Immediately after surgery and during the recovery period, there will often be the sensation of tightness as well as soreness of the treated area. The area can also become very swollen and bruised depending on the extent of involvement. A variable degree of transient numbness of the area is generally expected due to nerve involvement, but complete and permanent loss of nerve function is rare. The incision line(s) typically improve in appearance over the first three to six months postoperatively, especially if exposure to the sun is avoided. Because the Mohs surgeon removes only the diseased tissue and as little healthy tissue as possible, the extent of scarring (which normally occurs after any surgery) is kept to a minimum.

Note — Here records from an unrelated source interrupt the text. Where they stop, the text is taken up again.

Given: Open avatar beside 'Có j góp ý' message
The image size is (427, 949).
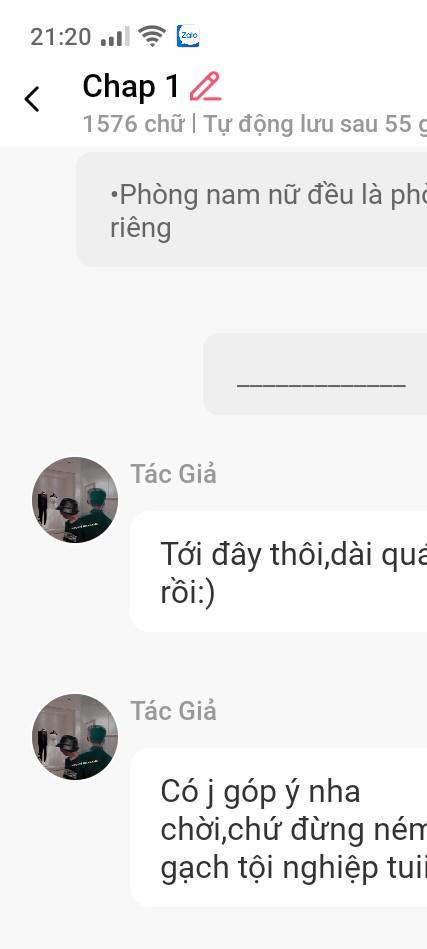Looking at the screenshot, I should [75, 737].
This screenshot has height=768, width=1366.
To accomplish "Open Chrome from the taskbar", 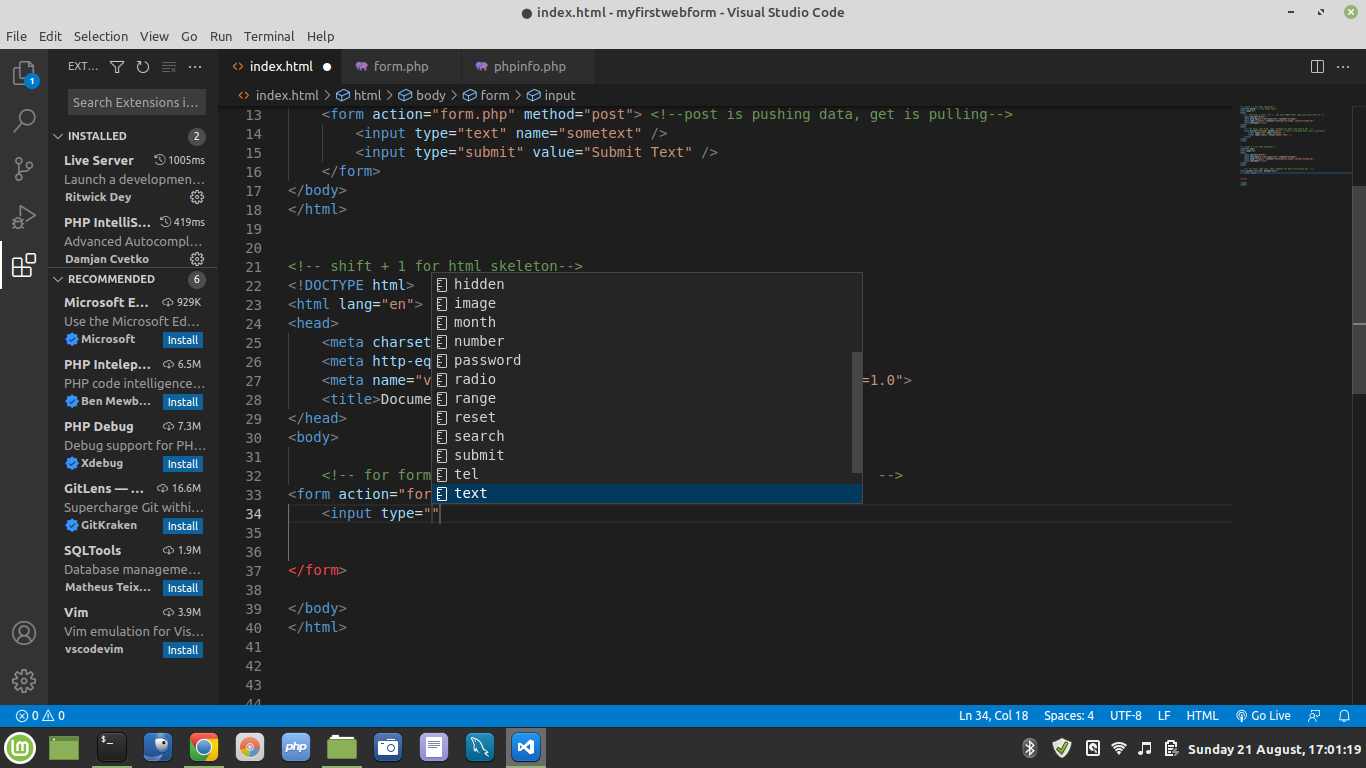I will click(x=203, y=747).
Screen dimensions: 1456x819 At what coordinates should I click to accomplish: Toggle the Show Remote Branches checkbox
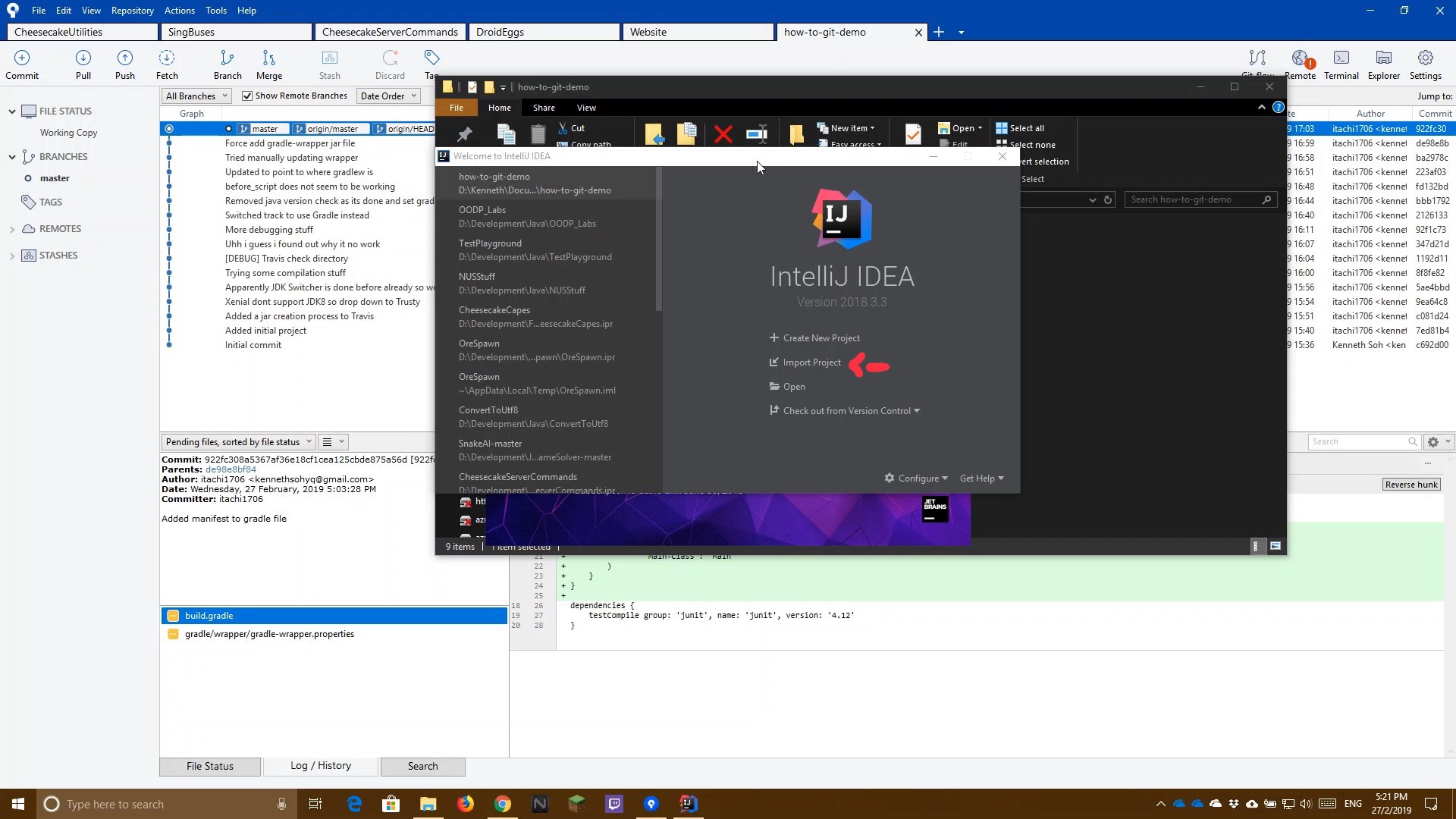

It is important that patients take every precaution following Mohs micrographic surgery for skin cancer. In particular, adhering to a strict sun avoidance program helps to reduce the risk of further skin cancers. It is also important that patients be carefully monitored on a regular basis by their primary dermatologist after surgery. Research has shown that if there is a recurrence of skin cancer, it usually occurs within the first year. Furthermore, a significant percentage of patients who develop one skin cancer will get another within the next five years. Prevention and early detection are key.